> **Input material**

+ + + + + + +

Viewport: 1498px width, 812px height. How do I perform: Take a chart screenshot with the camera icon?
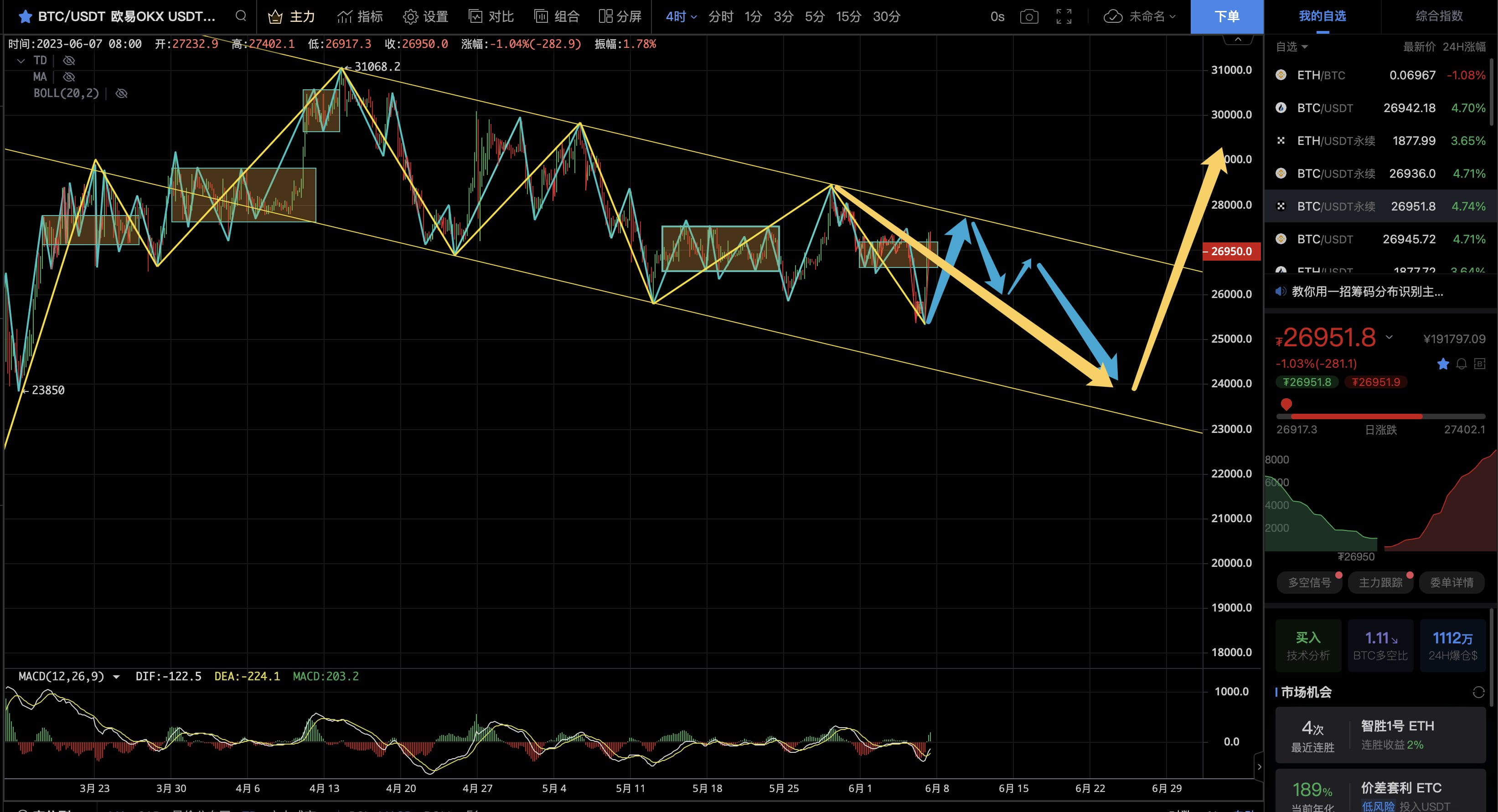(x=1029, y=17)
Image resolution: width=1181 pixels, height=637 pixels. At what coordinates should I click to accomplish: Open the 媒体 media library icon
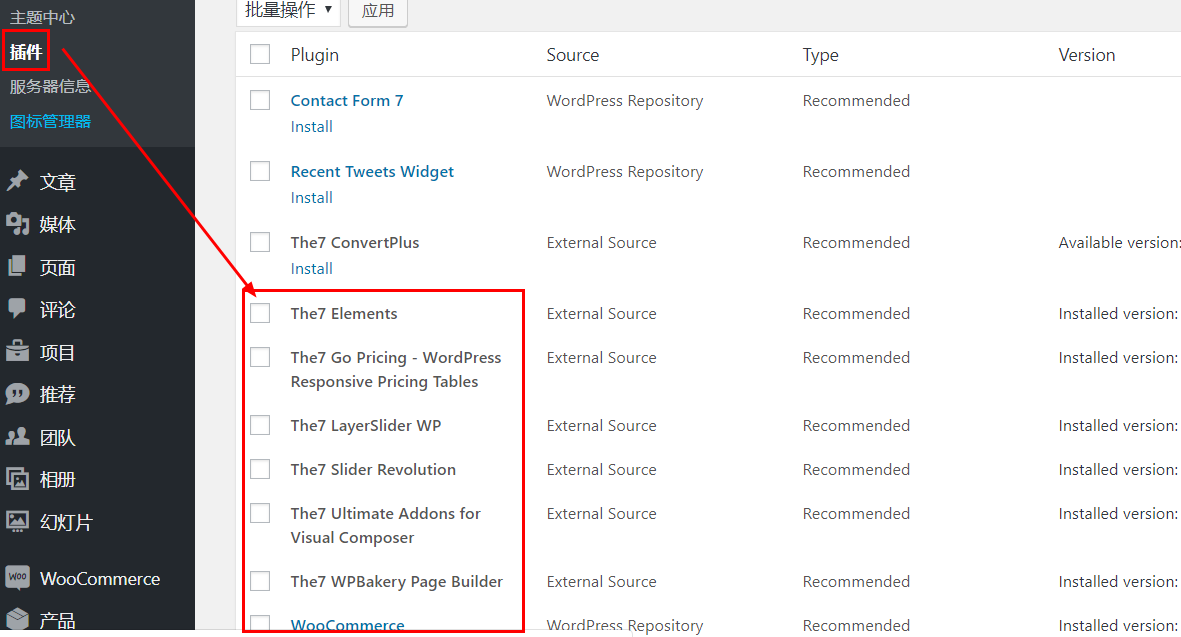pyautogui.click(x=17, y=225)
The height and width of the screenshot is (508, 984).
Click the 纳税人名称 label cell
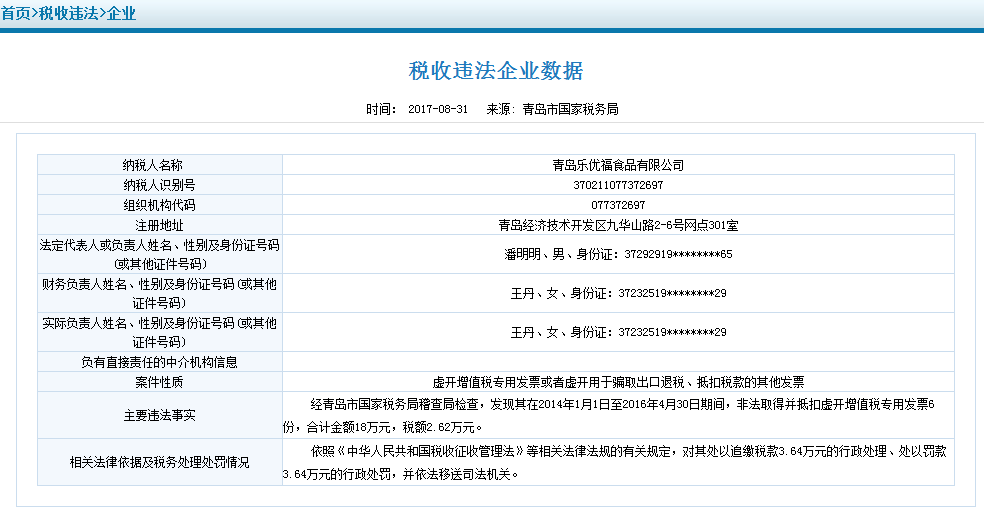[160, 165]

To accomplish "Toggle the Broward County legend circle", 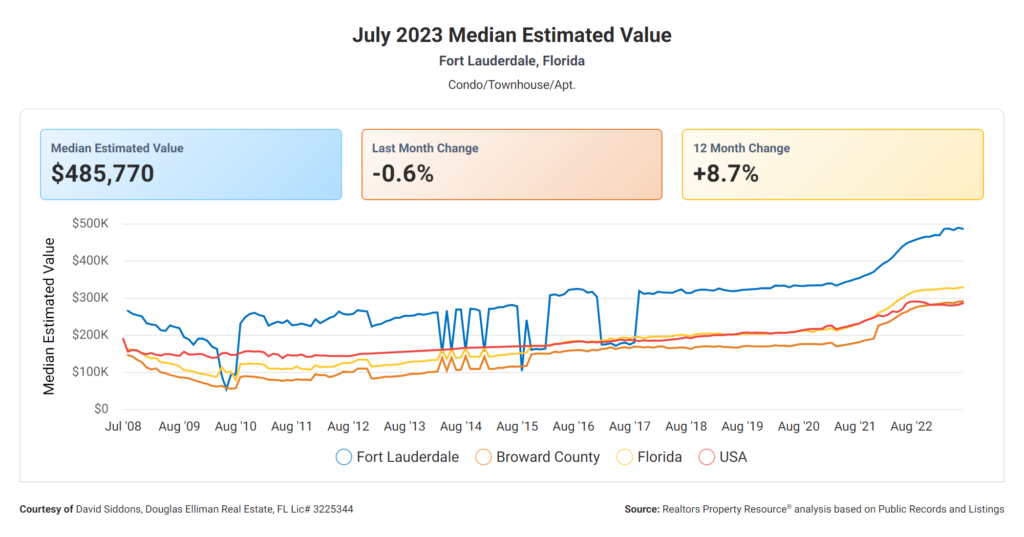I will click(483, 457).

+ + + + + + +

> **Required work**
How many lines in the data above contain the string "width"? Tally them and reply with only the number.

> **Task answer**
3